¿Y si en realidad las cosas no son como parecen?
MX050511: TRADUCCIÓN DEL MENSAJE INTERCEPTADO DE FILAS ENEMIGAS.
General,
Sirva la presente para informarle de los avances realizados por nuestras unidades especiales y de inteligencia. Como ha venido sucediendo desde hace ya casi 150 años, el cambio de estrategia producto de aquél penoso incidente de nuestras fuerzas armadas (que tan impecablemente nuestros historiadores han sabido disimular) ha rendido mejores frutos de los esperados.
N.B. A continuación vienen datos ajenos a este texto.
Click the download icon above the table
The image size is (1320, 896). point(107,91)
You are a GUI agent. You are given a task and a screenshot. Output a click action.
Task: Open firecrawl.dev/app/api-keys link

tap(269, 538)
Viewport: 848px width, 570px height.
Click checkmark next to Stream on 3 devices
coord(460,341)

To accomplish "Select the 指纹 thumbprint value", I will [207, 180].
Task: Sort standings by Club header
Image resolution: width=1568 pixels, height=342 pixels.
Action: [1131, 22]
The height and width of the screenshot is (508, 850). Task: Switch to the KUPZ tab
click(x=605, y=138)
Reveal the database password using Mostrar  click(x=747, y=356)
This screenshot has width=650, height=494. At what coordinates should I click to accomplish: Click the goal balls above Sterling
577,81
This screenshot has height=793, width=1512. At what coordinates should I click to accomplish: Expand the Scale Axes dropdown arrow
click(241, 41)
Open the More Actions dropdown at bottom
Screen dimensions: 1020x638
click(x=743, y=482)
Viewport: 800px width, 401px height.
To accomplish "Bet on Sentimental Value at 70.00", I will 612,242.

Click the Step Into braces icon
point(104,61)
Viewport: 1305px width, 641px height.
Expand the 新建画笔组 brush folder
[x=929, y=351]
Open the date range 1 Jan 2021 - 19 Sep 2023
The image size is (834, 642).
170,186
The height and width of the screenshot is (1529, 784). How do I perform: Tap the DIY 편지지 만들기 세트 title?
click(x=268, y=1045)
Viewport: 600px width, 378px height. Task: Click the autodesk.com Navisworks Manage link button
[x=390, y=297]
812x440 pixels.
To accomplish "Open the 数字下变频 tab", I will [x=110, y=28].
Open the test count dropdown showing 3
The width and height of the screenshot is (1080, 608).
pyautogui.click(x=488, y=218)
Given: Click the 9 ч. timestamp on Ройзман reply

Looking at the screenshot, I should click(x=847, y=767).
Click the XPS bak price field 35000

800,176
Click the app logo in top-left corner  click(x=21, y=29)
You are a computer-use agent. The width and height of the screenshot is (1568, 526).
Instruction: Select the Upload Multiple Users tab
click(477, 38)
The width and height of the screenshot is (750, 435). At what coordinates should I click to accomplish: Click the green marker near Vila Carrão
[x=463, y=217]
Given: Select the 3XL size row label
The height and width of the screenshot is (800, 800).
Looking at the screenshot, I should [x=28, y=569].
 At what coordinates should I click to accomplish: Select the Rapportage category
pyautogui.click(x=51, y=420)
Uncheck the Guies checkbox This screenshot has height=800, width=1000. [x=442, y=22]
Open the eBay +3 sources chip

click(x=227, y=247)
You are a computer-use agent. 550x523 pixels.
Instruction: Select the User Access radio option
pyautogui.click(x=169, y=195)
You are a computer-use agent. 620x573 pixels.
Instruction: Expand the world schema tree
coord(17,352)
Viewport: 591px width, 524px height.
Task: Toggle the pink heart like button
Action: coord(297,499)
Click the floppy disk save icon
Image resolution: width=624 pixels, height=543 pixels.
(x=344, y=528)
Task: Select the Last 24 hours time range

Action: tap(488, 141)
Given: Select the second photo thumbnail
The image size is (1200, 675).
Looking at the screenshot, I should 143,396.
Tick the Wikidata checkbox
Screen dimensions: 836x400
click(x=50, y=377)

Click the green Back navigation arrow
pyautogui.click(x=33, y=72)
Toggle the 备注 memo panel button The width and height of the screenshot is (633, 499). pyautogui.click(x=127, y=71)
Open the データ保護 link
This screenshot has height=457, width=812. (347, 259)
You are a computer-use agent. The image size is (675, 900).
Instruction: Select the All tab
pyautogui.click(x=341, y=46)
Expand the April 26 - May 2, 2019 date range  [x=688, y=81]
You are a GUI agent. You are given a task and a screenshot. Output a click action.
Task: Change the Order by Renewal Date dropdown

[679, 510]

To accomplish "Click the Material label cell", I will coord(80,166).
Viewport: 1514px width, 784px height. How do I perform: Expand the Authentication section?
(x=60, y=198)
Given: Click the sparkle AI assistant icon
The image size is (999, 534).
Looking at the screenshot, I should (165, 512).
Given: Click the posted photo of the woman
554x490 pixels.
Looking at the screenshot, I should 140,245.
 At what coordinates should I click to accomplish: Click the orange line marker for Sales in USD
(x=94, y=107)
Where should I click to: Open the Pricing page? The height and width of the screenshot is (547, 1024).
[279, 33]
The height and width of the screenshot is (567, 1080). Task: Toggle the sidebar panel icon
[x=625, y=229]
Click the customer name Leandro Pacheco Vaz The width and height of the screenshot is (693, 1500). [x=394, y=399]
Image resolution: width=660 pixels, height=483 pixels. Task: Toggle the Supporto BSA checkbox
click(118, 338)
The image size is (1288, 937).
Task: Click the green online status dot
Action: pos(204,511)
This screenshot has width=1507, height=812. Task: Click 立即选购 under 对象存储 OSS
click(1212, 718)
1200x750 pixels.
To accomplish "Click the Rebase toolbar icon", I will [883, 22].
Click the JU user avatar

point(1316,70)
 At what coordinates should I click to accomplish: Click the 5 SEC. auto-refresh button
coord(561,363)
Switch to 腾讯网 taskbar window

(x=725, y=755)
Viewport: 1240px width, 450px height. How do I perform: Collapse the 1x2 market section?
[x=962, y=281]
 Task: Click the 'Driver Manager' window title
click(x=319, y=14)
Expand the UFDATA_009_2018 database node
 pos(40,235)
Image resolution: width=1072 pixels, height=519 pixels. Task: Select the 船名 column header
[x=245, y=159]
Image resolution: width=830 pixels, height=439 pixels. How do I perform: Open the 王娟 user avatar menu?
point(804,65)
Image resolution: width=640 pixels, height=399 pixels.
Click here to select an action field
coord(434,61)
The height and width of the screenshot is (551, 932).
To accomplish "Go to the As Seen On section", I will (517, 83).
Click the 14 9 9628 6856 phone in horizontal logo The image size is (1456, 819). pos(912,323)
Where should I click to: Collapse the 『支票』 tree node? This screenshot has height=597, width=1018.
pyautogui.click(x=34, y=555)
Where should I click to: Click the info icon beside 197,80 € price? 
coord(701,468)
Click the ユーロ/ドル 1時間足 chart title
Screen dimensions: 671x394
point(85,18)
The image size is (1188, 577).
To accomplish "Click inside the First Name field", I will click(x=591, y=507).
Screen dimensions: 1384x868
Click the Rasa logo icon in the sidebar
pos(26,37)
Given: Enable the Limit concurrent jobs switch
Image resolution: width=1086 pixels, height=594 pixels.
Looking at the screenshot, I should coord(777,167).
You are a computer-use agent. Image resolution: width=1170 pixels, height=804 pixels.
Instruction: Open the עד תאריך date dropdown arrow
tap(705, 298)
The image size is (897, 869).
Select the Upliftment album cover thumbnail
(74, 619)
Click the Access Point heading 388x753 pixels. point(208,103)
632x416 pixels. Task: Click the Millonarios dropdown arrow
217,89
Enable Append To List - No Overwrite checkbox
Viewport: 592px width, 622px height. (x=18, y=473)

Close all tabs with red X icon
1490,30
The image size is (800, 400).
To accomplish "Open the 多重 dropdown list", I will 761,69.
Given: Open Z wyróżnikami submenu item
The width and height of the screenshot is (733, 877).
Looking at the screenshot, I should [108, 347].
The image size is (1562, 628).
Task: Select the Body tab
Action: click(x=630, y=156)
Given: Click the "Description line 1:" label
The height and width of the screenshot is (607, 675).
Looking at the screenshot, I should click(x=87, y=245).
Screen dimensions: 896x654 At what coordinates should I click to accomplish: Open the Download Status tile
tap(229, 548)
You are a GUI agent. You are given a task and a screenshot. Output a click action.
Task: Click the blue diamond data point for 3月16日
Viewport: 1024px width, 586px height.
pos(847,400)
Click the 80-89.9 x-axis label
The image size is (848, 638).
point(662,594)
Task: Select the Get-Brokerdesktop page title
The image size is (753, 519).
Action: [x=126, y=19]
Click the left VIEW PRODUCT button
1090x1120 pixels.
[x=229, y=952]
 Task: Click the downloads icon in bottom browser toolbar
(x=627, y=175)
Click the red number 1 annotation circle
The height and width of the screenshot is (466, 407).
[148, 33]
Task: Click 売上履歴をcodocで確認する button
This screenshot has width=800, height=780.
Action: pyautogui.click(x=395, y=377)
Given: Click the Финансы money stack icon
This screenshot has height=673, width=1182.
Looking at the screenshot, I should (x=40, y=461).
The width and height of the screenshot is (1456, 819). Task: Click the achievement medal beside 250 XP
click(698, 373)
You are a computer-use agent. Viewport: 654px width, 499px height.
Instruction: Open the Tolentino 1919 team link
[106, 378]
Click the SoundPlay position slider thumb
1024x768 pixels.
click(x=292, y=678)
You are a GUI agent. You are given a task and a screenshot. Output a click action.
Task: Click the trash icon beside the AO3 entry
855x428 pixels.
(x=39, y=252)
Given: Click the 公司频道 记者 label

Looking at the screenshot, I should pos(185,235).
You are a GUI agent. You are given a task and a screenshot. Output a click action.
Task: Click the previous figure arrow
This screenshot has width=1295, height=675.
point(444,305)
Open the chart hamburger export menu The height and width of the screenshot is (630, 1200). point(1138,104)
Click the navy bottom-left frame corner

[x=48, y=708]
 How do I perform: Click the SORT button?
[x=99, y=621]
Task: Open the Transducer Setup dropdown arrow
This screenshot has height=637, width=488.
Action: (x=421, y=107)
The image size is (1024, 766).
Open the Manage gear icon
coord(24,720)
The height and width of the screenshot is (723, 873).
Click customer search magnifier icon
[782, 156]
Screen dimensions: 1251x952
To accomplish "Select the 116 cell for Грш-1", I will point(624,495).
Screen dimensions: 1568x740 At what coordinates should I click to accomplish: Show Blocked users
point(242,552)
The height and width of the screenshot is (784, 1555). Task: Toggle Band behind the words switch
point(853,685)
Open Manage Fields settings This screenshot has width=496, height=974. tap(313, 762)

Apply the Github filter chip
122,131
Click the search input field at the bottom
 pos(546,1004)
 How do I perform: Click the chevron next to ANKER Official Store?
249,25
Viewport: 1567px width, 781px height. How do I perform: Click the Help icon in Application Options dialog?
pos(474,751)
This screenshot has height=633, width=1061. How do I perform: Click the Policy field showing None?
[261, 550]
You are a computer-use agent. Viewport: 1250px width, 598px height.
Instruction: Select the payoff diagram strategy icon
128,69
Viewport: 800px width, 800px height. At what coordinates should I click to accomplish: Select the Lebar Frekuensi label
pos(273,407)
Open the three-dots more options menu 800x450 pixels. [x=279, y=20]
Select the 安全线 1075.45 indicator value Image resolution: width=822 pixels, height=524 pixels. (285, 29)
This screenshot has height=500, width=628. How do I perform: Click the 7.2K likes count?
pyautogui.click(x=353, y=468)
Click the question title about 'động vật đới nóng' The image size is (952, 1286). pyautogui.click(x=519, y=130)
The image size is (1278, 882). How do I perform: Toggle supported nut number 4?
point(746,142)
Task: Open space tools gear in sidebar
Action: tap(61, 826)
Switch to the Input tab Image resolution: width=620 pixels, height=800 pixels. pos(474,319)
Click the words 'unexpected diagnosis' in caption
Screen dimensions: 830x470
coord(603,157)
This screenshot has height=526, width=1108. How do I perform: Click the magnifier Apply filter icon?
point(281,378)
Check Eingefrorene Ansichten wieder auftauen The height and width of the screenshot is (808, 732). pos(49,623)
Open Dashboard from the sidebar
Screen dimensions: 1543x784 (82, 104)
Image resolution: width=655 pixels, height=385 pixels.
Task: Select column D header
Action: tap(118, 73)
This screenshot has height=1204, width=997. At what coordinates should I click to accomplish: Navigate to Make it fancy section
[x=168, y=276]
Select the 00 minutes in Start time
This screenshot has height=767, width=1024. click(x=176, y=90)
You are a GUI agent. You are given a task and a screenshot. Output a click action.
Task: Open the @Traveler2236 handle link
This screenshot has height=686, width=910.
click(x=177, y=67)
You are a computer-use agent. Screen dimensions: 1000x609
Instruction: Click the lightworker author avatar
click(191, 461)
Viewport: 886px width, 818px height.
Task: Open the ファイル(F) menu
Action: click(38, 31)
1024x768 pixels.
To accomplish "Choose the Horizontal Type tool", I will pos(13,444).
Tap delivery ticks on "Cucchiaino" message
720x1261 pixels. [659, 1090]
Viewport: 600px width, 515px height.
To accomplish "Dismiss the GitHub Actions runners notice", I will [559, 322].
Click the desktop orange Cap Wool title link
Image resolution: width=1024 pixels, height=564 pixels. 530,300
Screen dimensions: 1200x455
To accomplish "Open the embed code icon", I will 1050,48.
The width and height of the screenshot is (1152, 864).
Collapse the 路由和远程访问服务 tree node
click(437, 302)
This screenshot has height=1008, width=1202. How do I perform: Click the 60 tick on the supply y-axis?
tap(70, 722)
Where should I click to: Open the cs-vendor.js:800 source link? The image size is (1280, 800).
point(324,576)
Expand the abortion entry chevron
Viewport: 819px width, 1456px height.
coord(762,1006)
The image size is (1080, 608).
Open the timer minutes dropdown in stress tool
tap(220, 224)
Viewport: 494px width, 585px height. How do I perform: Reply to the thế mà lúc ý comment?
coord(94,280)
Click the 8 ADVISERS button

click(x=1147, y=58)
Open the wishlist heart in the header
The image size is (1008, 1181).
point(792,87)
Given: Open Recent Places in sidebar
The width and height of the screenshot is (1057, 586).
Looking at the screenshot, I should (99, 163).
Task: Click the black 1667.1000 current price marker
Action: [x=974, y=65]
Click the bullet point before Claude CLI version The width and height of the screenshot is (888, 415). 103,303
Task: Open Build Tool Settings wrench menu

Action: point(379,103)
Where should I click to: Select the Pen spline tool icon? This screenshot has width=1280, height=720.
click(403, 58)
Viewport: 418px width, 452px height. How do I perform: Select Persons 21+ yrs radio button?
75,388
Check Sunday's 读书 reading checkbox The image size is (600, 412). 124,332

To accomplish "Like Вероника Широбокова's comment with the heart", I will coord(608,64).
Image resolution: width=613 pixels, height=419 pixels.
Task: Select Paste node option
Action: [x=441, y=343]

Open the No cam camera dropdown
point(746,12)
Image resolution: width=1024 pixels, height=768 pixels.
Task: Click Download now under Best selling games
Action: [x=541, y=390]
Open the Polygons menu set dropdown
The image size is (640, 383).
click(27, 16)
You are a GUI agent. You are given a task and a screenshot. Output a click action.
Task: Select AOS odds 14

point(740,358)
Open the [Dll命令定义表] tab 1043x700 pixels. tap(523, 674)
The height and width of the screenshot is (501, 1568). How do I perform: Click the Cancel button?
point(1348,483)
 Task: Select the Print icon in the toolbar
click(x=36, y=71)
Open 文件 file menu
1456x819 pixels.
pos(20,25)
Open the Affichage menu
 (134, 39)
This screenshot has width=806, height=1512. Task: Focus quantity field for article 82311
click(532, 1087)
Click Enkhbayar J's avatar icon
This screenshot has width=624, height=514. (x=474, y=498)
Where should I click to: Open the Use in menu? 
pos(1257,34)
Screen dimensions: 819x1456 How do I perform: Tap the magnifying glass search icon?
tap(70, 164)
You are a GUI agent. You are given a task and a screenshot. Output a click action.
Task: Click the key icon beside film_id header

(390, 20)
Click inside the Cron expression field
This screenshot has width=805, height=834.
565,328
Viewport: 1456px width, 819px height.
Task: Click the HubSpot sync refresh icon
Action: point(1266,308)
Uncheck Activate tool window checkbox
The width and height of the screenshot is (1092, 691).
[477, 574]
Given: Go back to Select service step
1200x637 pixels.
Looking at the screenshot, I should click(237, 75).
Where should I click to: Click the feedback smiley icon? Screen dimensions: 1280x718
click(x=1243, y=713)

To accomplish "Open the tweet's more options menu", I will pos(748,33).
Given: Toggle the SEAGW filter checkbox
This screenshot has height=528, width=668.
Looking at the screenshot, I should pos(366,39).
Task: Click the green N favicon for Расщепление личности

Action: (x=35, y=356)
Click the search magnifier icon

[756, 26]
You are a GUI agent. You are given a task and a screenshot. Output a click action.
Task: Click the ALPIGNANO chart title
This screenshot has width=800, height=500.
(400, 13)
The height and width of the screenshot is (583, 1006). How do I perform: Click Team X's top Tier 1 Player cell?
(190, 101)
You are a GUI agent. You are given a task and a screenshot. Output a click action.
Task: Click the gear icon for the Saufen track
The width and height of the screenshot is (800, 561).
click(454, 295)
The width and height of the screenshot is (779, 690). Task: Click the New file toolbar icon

Es por ello que tras la inspección ordenada en cada uno de nuestros efectivos encubiertos le propongo la siguiente descripción de acontecimientos.
Definitivamente la mejor decisión fue dejar nuestra huella genética. Tras aquella corta estancia de nuestras tropas en el puerto de Veracruz surgió un pequeño grupo de mexicanos con rasgos franceses que remarcaron ese gusto por la belleza europea. Quien diría que un detalle así de insignificante ayudaría a dividir hasta estos días a una población en «güeros» y «prietos». Sin duda un movimiento clave para la monarquía que posteriormente habría de instaurar Napoleón III a través de Maximiliano y Carlota.
De la noche a la mañana la (supuesta) ascendencia española o francesa se volvían fundamentales para pertenecer a una aristocracia con tanto fundamento como la segregación racial lo permitía buscando siempre ocultar los rasgos propios para dar lugar a los europeos. Todo un caso la incipiente corte de la nobleza mexicana, sólo superada por las damas de compañía de Carlota.
De la experiencia aprendida en ese exitoso experimento fue que surgieron las claves para controlar el sistema desde dentro. No habría necesidad de nobles extranjeros con debilidades humanistas; en su lugar un brazo de hierro hábilmente adoctrinado a servir a los más altos ideales de una cultura que engendraba a cada paso el progreso. Porfirio Díaz parecía ser el culmen de nuestro proyecto. Maquillado y vestido para emular hasta el extremo nuestros usos y costumbres, impuso un gobierno que nos favorecía, construyó copias de nuestros edificios y monumentos, participó de nuestros eventos. Más su final tenía que llegar algún día. Luego de años en servicio mereció la Legión de Honor que se le confirió y la muerte en nuestro suelo.